So it’s useful to have commit notifications drop into Discourse; the downside is it absolutely drowns out conversation if you mix it in with everything else.
So I was thinking of changing the front page to look like this:
The upside is this no longer looks like a flood of commit messages with an occasional human interaction, but it also looks like nothing is happening unless you click through to a category you want to read. I’m torn.
As usual, there’s a 100+ comment thread that says “this used to work and you took it away” interspersed with Discourse devs willfully misunderstanding the problem. But fortunately, someone wrote a plugin that lets you mark a category as “don’t show this in the latest topics” which is exactly what I needed.

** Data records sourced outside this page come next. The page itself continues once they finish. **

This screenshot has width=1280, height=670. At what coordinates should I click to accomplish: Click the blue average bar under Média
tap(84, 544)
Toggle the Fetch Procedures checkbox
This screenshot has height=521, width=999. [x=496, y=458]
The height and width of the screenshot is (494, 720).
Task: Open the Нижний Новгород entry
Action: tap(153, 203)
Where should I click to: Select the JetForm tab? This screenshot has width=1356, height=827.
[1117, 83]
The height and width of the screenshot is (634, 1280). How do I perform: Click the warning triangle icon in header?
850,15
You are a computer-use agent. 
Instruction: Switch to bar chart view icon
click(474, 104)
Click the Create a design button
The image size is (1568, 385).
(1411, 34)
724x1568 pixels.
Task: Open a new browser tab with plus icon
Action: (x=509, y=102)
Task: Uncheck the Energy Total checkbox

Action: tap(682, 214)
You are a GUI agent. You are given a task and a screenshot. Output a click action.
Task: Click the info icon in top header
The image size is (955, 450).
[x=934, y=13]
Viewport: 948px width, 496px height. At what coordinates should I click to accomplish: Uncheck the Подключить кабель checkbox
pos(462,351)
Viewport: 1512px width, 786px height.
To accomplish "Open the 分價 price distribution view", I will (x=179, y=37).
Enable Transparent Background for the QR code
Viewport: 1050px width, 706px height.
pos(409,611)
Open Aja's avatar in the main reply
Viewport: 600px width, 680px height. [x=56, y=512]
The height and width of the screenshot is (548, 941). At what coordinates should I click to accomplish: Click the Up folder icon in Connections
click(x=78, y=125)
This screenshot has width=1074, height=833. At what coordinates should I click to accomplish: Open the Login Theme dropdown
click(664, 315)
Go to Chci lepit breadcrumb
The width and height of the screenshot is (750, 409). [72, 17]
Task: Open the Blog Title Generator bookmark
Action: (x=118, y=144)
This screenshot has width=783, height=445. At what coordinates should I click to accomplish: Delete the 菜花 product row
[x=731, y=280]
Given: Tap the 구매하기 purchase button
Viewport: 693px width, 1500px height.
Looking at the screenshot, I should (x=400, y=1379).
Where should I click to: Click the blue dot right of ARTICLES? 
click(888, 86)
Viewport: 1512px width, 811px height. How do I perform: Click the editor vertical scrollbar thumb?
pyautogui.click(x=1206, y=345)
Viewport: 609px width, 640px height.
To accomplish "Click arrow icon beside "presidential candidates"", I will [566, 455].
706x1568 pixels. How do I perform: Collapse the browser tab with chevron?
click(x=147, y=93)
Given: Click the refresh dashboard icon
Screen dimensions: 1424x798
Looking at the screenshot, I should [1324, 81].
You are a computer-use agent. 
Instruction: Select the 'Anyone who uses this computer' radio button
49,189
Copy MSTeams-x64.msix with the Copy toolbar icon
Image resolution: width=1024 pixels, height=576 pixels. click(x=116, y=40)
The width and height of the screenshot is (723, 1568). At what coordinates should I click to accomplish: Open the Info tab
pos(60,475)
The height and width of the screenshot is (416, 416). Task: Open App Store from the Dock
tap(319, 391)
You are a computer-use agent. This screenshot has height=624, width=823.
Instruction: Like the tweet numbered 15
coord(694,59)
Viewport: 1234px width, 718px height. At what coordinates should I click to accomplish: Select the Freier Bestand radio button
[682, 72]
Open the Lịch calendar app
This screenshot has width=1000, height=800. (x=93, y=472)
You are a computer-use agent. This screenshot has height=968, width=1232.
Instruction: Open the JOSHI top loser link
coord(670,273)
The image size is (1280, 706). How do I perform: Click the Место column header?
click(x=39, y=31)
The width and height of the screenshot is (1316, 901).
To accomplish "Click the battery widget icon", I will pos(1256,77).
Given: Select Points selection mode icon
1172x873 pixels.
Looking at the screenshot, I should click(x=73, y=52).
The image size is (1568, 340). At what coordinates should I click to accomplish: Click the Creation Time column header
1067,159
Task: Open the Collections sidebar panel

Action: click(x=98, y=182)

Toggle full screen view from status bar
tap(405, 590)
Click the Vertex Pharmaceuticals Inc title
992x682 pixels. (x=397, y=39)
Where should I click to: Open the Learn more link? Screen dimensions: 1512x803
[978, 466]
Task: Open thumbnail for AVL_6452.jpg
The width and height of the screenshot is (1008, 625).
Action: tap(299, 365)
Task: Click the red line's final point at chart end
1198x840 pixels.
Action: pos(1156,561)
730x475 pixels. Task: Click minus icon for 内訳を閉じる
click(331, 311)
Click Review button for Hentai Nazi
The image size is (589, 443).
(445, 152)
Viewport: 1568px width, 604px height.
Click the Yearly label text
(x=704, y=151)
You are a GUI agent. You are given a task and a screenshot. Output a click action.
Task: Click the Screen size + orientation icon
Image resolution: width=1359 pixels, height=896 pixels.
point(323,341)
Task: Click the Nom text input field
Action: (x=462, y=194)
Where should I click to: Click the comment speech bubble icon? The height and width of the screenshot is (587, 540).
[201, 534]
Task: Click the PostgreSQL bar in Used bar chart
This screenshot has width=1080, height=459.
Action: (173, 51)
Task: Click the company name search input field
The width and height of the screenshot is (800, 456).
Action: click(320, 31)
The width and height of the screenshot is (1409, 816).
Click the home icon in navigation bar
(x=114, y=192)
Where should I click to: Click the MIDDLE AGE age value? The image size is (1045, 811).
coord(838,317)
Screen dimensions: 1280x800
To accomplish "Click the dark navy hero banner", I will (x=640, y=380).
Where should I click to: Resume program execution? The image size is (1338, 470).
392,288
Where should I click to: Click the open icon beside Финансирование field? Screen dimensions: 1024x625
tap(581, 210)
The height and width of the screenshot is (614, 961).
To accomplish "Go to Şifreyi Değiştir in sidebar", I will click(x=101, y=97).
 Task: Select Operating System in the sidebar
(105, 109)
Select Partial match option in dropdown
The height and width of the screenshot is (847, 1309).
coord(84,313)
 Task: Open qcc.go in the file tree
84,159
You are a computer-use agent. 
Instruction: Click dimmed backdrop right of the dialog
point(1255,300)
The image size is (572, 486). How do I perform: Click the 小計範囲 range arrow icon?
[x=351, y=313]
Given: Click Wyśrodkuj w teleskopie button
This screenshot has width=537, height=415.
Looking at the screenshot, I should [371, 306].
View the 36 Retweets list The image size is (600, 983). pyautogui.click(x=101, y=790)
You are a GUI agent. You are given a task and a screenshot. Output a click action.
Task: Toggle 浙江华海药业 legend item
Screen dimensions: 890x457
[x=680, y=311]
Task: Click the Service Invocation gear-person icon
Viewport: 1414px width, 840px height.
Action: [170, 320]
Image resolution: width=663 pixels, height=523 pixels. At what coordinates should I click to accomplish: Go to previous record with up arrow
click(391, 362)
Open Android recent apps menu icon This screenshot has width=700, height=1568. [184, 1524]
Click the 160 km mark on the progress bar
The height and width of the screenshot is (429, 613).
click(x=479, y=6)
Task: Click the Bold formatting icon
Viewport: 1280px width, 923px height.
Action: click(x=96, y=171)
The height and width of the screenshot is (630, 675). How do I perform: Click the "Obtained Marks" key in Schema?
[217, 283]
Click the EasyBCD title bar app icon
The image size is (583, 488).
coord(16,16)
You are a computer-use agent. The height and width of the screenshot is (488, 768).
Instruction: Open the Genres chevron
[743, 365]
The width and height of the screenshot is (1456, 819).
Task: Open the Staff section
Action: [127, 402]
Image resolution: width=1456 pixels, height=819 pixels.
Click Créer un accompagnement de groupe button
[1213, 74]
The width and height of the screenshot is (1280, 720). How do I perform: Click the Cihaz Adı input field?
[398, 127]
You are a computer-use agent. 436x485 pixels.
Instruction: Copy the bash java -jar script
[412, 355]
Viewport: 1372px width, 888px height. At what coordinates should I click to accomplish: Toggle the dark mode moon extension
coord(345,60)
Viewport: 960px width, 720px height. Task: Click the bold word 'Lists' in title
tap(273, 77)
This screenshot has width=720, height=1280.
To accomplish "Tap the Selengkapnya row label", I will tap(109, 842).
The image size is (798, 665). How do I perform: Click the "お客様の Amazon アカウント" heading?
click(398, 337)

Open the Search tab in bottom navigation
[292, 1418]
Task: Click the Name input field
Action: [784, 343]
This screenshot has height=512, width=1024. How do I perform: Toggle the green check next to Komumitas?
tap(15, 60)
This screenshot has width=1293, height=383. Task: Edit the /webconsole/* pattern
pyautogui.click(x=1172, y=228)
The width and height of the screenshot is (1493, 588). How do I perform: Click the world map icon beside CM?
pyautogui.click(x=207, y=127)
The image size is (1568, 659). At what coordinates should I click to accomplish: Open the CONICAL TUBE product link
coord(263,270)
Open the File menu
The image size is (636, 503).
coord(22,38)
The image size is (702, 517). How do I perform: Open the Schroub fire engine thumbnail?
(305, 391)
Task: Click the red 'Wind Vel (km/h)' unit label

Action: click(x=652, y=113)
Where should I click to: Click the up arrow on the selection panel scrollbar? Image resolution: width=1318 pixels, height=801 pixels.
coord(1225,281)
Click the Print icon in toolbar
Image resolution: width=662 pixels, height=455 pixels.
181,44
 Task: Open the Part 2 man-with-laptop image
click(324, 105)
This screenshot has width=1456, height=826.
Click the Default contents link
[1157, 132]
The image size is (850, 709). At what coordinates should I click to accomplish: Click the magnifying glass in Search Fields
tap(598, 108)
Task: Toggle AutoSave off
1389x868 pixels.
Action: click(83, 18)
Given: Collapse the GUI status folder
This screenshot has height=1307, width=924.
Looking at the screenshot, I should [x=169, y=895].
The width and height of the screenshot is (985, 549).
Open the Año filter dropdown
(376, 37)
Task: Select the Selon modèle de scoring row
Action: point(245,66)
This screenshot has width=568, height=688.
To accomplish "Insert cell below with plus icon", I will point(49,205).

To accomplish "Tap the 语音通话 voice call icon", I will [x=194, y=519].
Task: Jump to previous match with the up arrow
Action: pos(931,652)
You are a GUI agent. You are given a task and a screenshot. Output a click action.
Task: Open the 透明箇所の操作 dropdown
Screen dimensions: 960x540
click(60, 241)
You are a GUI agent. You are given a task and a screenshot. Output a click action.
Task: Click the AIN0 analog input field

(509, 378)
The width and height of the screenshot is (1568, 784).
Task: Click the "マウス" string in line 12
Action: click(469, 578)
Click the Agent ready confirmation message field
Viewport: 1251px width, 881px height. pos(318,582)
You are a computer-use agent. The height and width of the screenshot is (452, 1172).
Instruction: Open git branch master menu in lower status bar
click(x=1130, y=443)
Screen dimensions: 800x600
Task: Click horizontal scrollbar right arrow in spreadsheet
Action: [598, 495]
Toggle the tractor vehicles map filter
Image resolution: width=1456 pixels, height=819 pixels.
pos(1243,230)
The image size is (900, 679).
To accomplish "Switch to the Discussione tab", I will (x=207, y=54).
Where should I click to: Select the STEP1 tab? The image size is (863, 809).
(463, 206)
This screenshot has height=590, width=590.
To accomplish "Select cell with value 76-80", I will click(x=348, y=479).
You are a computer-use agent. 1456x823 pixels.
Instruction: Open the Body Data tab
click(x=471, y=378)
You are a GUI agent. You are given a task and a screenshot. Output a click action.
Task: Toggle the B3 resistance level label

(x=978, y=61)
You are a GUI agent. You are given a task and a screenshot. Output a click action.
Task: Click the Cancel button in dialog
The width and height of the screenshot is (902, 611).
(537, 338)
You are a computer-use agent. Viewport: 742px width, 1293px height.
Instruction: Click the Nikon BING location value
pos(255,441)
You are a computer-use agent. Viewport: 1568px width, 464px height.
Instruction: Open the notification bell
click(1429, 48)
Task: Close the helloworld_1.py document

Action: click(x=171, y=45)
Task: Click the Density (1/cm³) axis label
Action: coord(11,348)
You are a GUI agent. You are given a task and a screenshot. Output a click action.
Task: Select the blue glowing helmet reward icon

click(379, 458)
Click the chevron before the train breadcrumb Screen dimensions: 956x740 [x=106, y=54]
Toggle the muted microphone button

So disregard all this, we’re up and running without commit spam now.
I do find this way of dealing with end-users frustrating as an end-user, but as a developer (even an SDL developer), I also deprioritize some bug reports and choose to ignore others, so it’s not an entirely alien concept to me. They seem to do this most over small details (can we add a basic setting here? Can we change this string here?), which makes things feel more frustrating because it doesn’t feel like these are big asks, at least from where I’m sitting.
But overall, my complaints with Discourse are pretty small…it’s been rock-solid and useful even when I can’t successfully advocate for my specific use-cases of small details. But in this instance, someone wrote a plugin to fill the gap, so it’s solved anyhow.
I think there’s a difference between deprioritizing (or even ignoring) and willfully misunderstanding.
The former is often necessary, while the latter is not and shows total disrespect (maybe even contempt) for the user.
Yes, and that was my point way back when: the discourse devs have a long and ugly history of “contempt for the user,” particularly when the users dare to offer bug reports or suggest that their product is not perfect.